Pineda, who is currently completing his PhD at UCLA’s School of Public Affairs, is no stranger to that history. At 31 years old, he weighs about ninety pounds and uses a formidable motorized chair to navigate his apartment, international airports, and the halls of the United Nations as an avid promoter of disability rights. Cooper notes that Pineda’s high levels of achievement and self-confidence have made him an invaluable advocate for the It’s Our Story project.
“Disability still petrifies so much of the mainstream,” Cooper said, “and that’s what we’re really hoping to influence. When Victor rolls into a room, people see him on his respirator and wonder, ‘Oh my God! Is this guy going to die?’ But then he just takes over.”
Though Cooper is the first to admit that, contrasted against Pineda, he might seem the more unexpected conduit for examining disability experience in America, he maintains this sort of snap judgment is precisely what It’s Our Story is designed to dismantle.
Like millions of Americans, Cooper lives with what he calls “the invisible disabilities” of dyslexia and Attention Deficit Hyperactivity Disorder (ADHD)—challenges that went undiagnosed for most of his life.
“When I was growing up in the early ‘70s, special education was not a reality,” Cooper said. “I just knew I was different from the time I was five or six years old. I felt it. When you have a hidden disability, you learn it’s best to act dumb or to say nothing, so no one else is picking you out as the alien. But I always felt like the alien.”

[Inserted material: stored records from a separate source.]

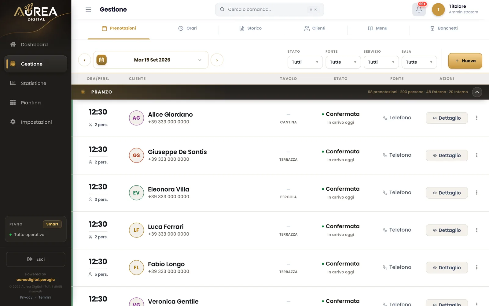The image size is (489, 306).
Task: View Dettaglio for Eleonora Villa
Action: pyautogui.click(x=447, y=193)
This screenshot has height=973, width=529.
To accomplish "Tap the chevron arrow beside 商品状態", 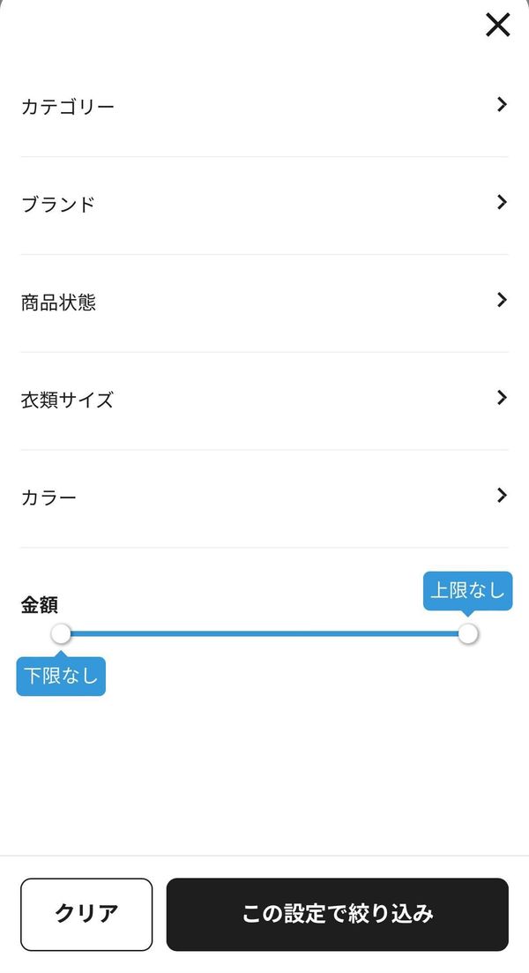I will (502, 300).
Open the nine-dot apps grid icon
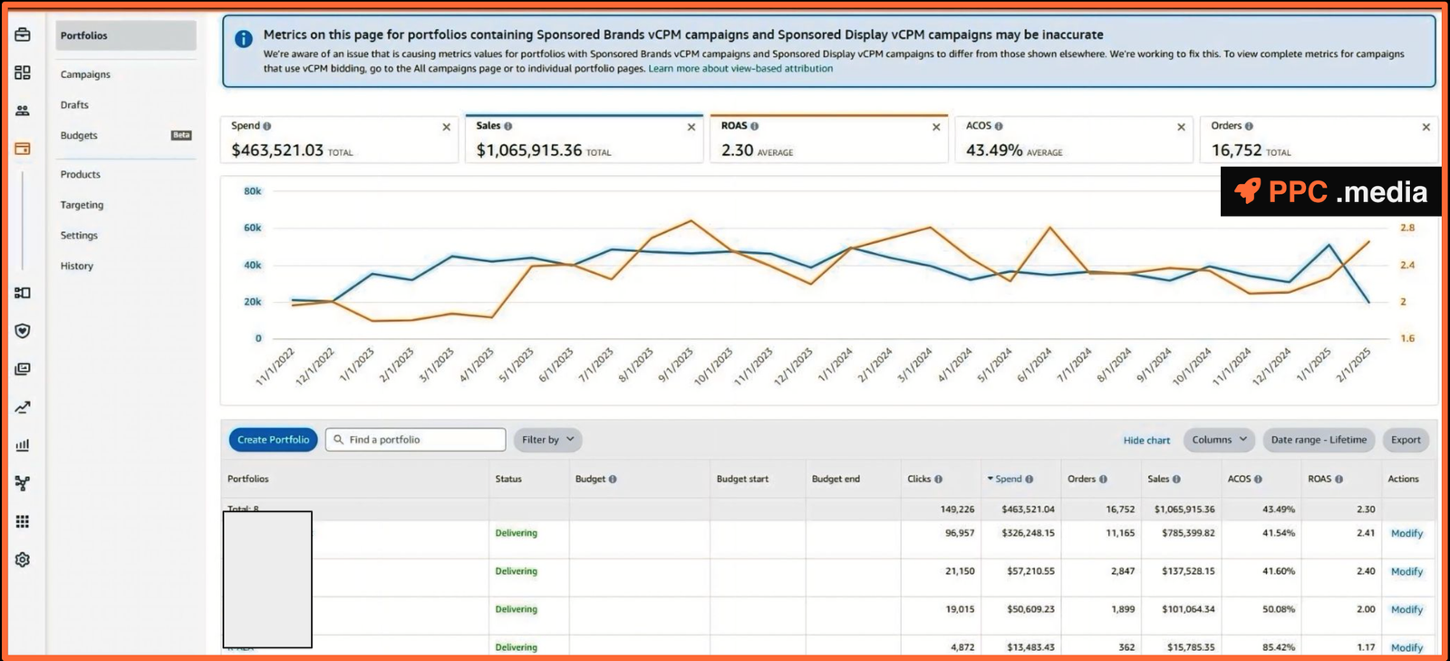The height and width of the screenshot is (661, 1450). (23, 521)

It was his daily experiences with social alienation and academic frustration, Cooper recalls, which ultimately directed him toward a life in the creative arts. Though he never graduated high school, Cooper took multiple classes to learn to write while in his twenties, and managed to support himself with work as a grip on film sets and as a photographer. Today he attributes the impressive scope and depth of the It’s Our Story project to the “obsessive drive” caused by his ADHD.

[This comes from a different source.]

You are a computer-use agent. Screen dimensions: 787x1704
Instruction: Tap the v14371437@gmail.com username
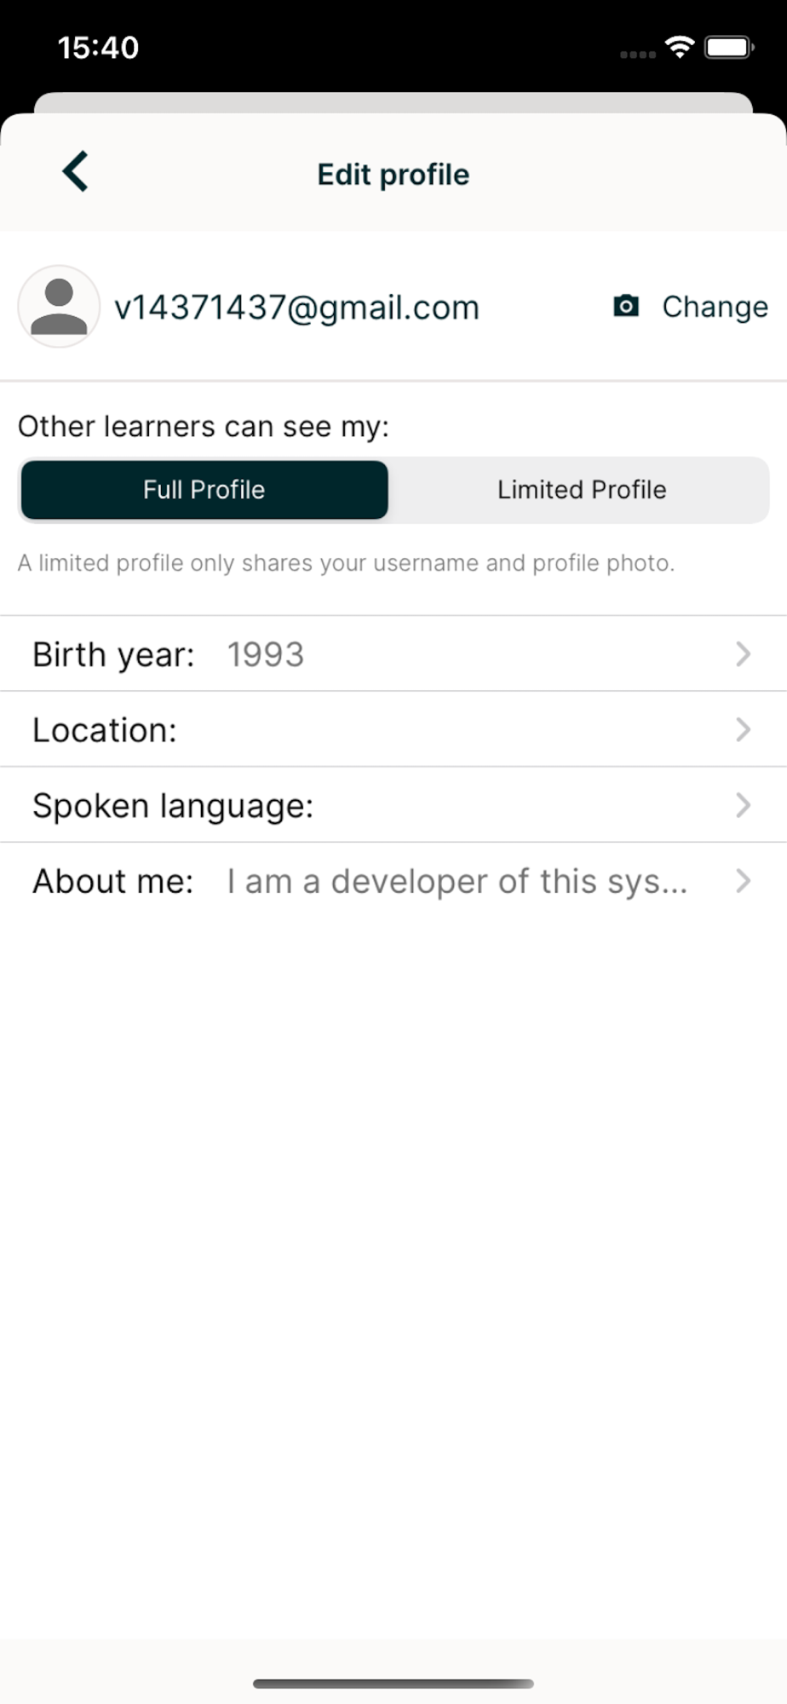296,308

“My disability is not disabling,” Cooper said. “It’s actually the source of all of my creative juice. When I grab onto a subject, I put the blinders on and I go deep. I treasure what makes me different, because this archive never would’ve gotten done if not for my disability.”

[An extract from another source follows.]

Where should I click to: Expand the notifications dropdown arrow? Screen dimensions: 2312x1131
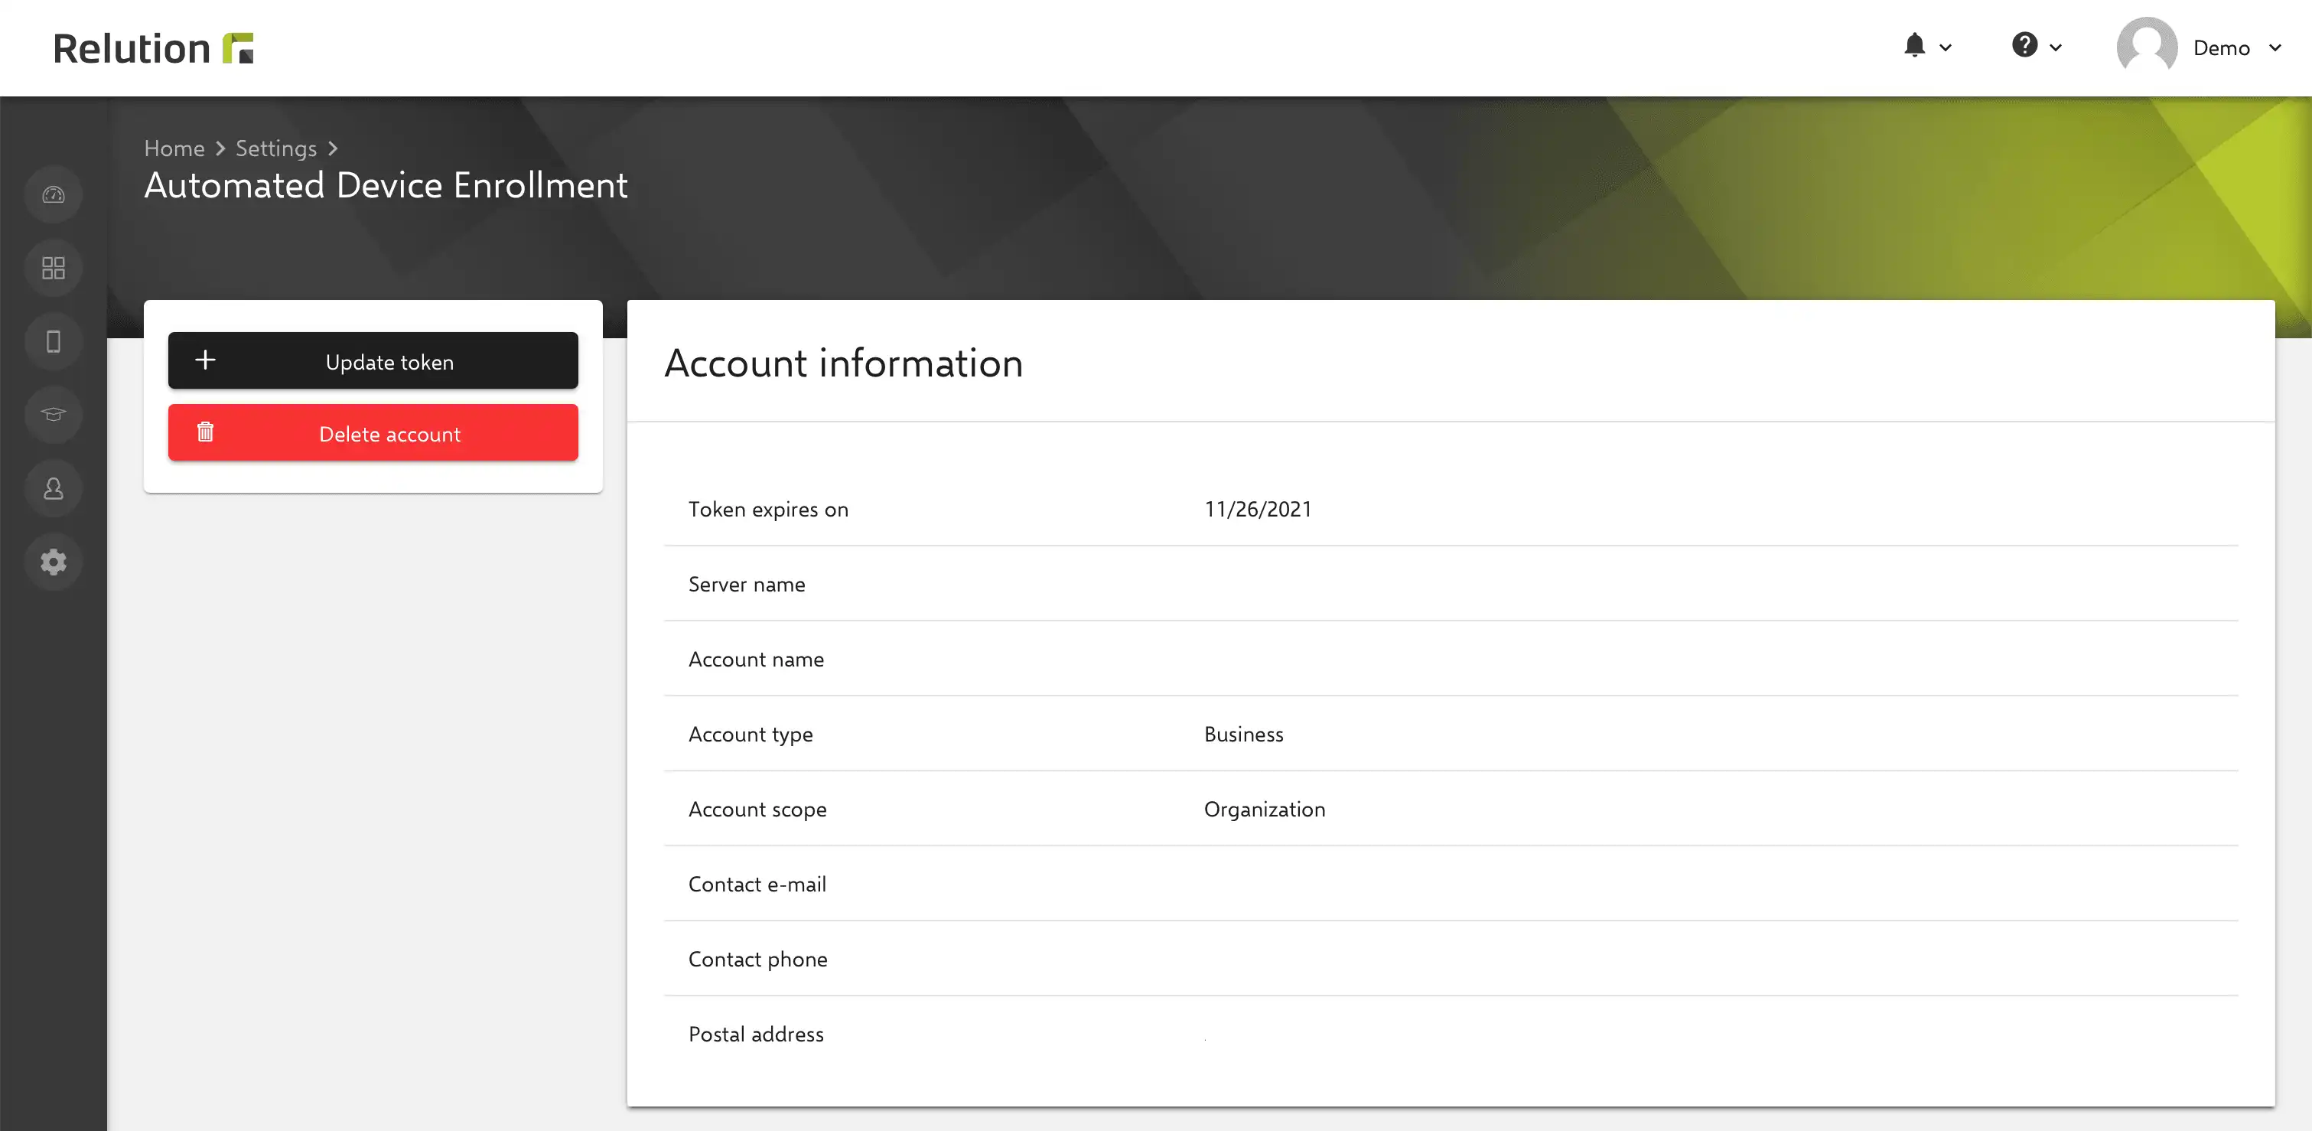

At the heart of the It’s Our Story enterprise, Cooper says, is a powerful desire to bring others to a similar awareness of their own potential. Under the guidance of Cooper and Pineda, the archive aims to be all-inclusive and informative, reframing notions about people with disabilities for anyone who sees them as a group to be feared, avoided or pitied, or for any young person who—as Eric was years ago—might be doubtful of his own potential for achievement.
“There’s often a sense within the disability community,” Cooper said, “that, ‘if you don’t got it, you don’t get it’. So it’s our challenge, our responsibility, to communicate the experience of living with a disability. Because once people start to ‘get it’, I think we’ll begin to see big advancements in employment, education, socialization. But until we can communicate who we are, the stigmas that follow us aren’t going to go anywhere.”